動線上にメシアの顔がある。ベアルド・ブルの新人が放つ弾丸にしては性格に、メシアの額を捕らえ、このままでは間違いなくメシアの脳髄は弾け飛ぶ。
銃声が数度にわたってロビーに反響した時、エリザベスの悲鳴もまた、銃声とぶつかるように立ち上った。
気持ちを抑えることなく、メシアに向かう弾丸を、自らの能力、稲妻を指先から放射し、鞭のように弾丸を叩き落とそうと、エリザベスの指先は青白い閃光を一瞬帯びた。

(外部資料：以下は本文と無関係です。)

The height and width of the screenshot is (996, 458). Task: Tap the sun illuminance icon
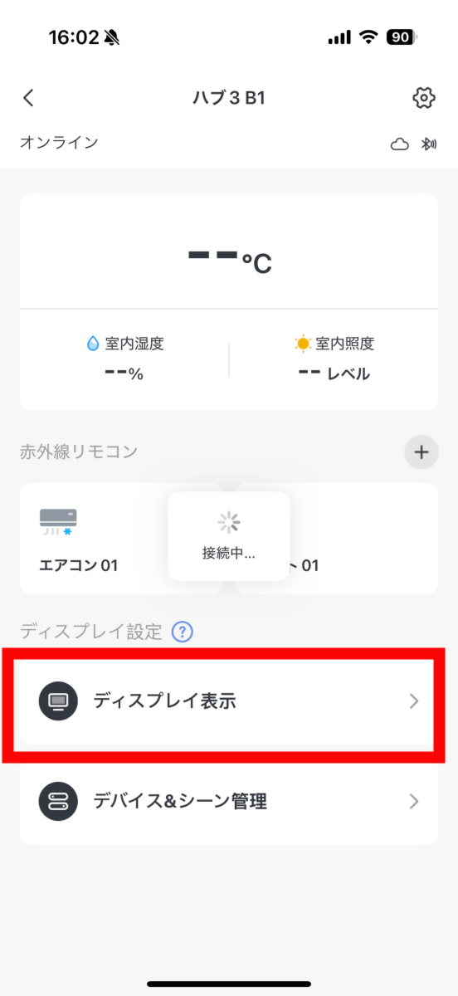pyautogui.click(x=303, y=343)
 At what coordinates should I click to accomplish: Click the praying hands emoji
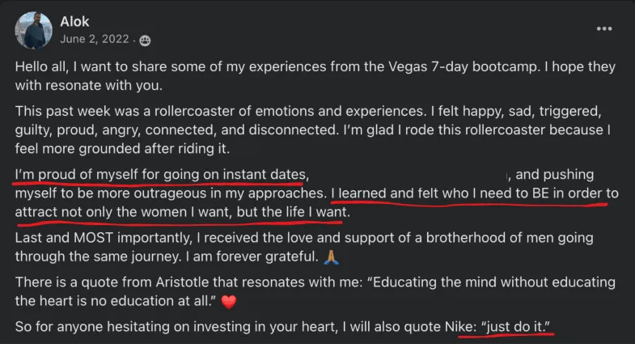(332, 257)
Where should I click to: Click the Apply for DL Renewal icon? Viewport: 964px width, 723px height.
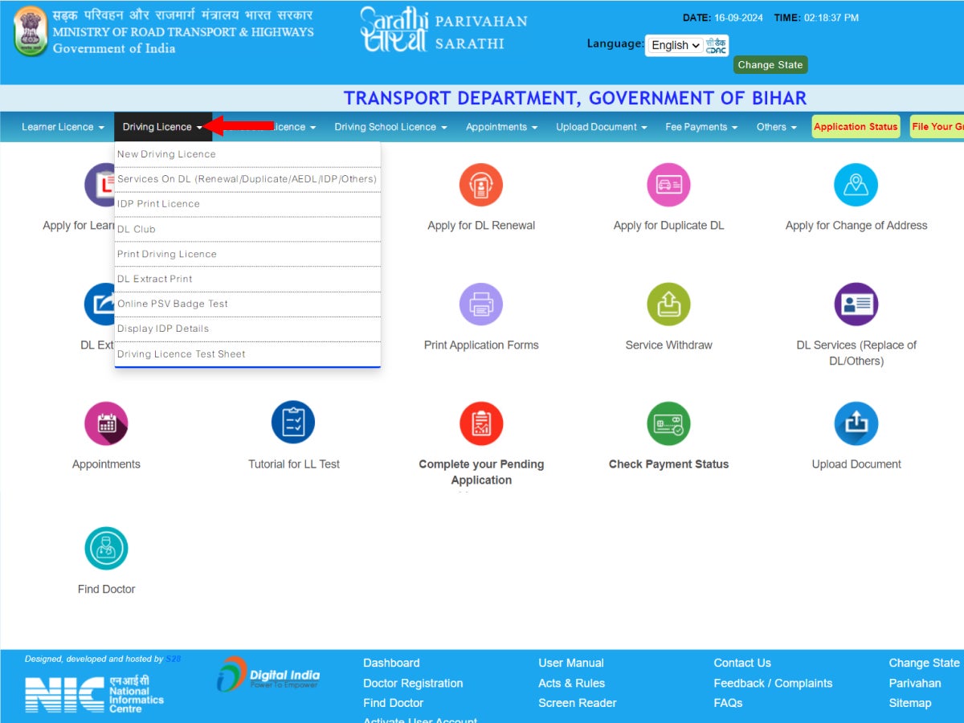click(480, 185)
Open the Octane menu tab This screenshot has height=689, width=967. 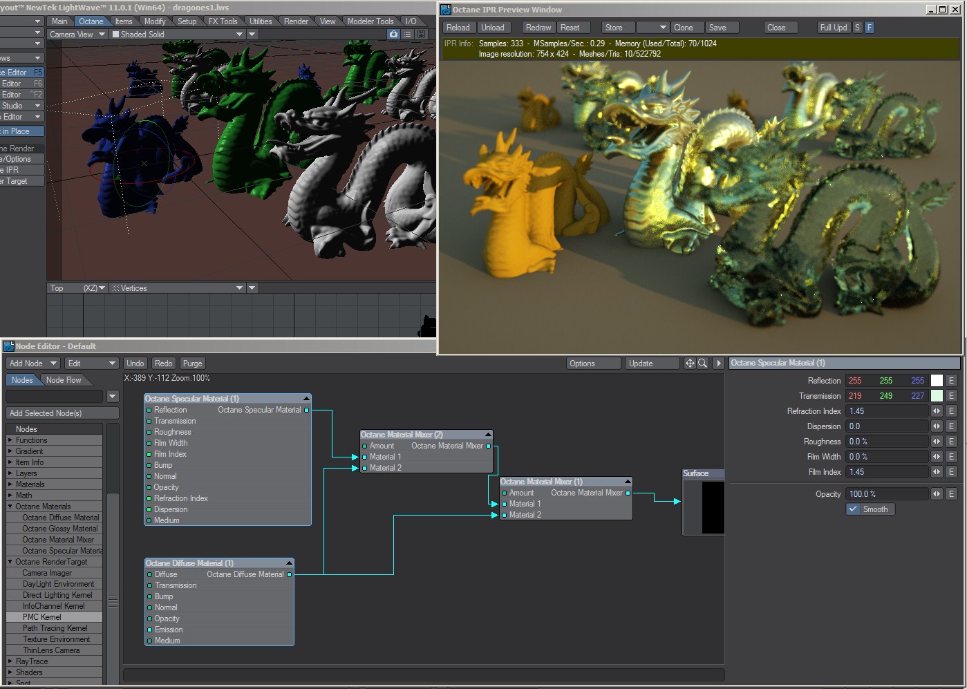[x=91, y=21]
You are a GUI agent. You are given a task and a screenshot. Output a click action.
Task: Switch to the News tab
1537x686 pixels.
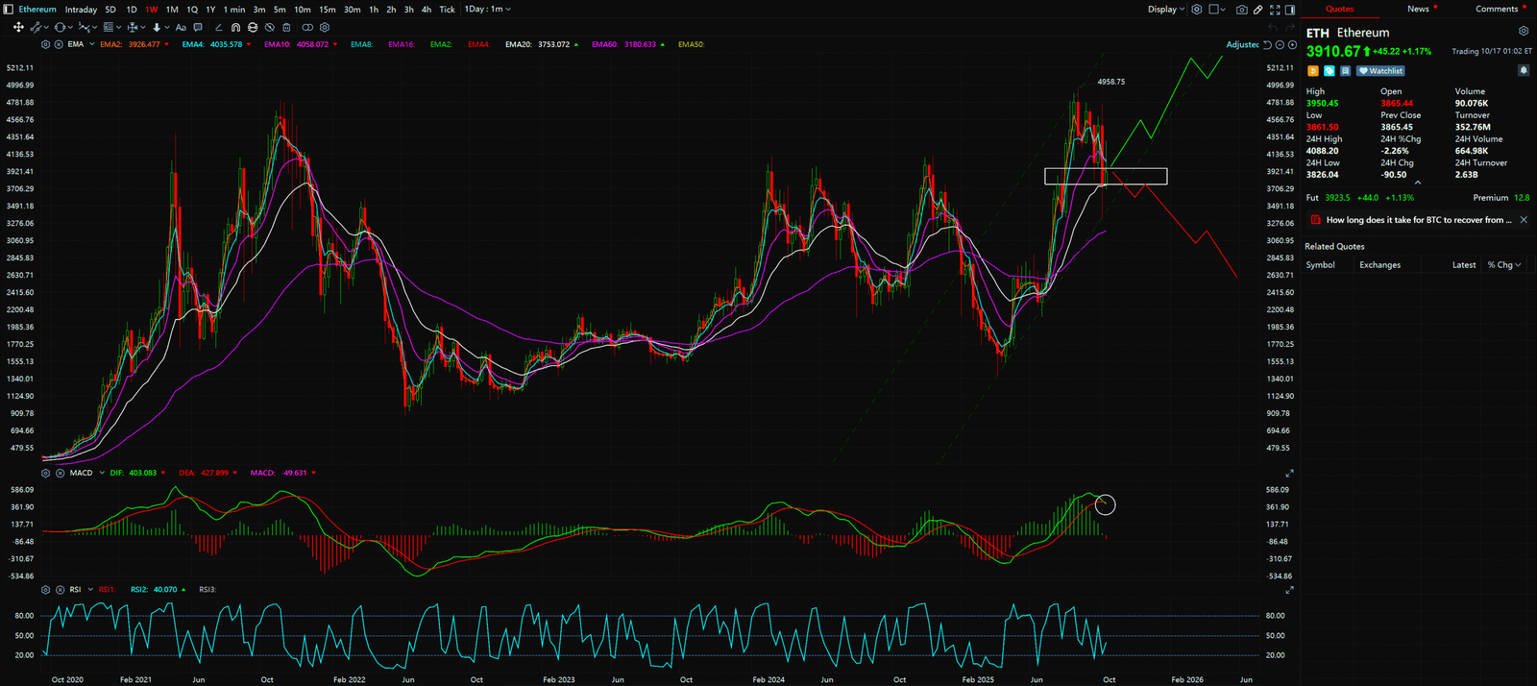1418,9
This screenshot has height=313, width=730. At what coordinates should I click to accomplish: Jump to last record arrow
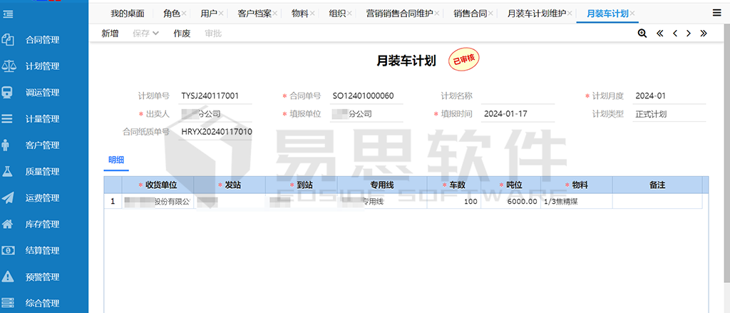tap(704, 34)
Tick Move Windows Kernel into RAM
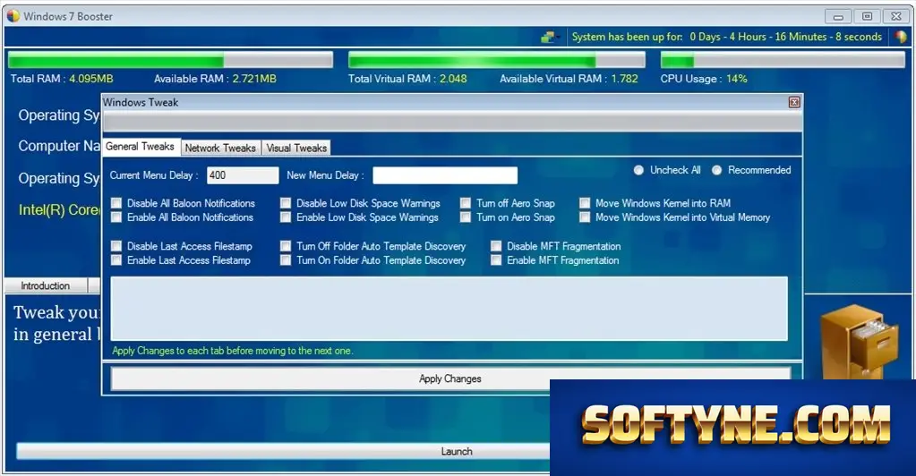916x476 pixels. click(x=584, y=203)
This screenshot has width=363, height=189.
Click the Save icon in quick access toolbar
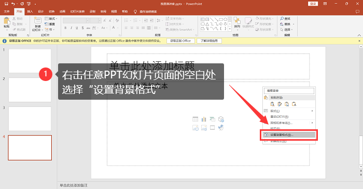(6, 4)
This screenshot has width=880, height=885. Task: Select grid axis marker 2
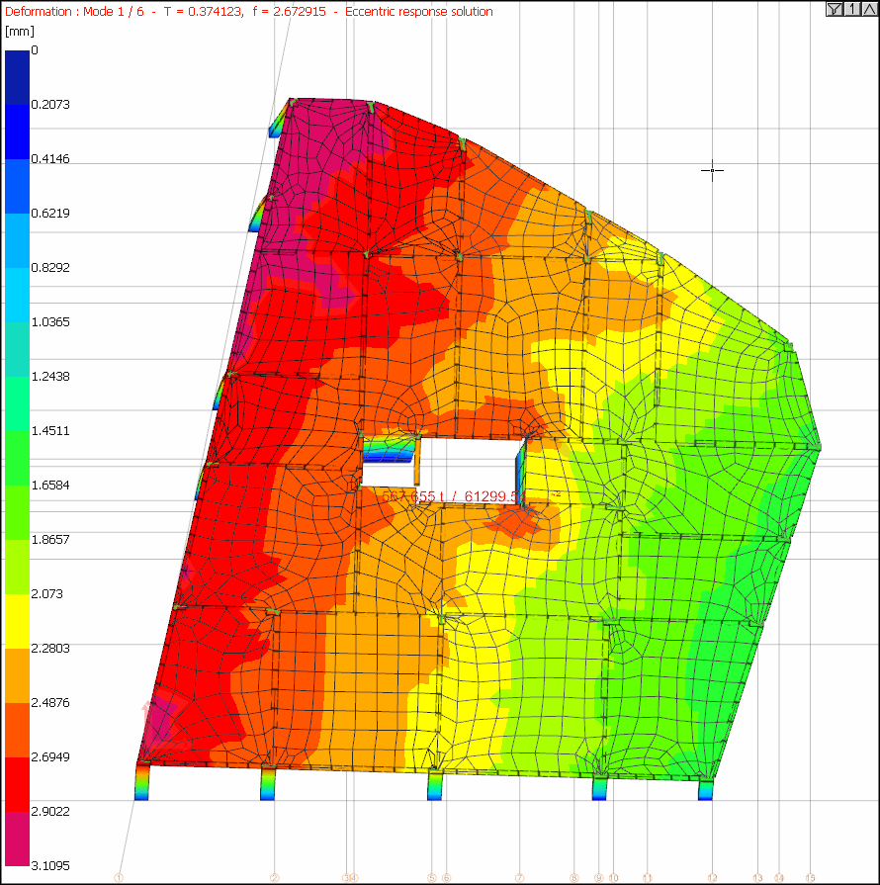click(275, 877)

が、彼女が能力を使うまでもなく、弾丸はメシアへは到達しなかった。落ちくぼんだ瞼から2センチばかりのところで弾丸は、ゼリーにでも食い込んだように中空で停止してしまったのである。まるで何かの力に阻まれるように。
「やはりデーモンか!」
叫ぶベアルド。
「クハハハハハハ」
けたたましく背筋をかきむしるような笑いが周囲を渦巻く。誰が笑っているのでも、声帯を震わせ声を発しているのでもない。誰でもない何者かが発する、嫌味な笑い声であった。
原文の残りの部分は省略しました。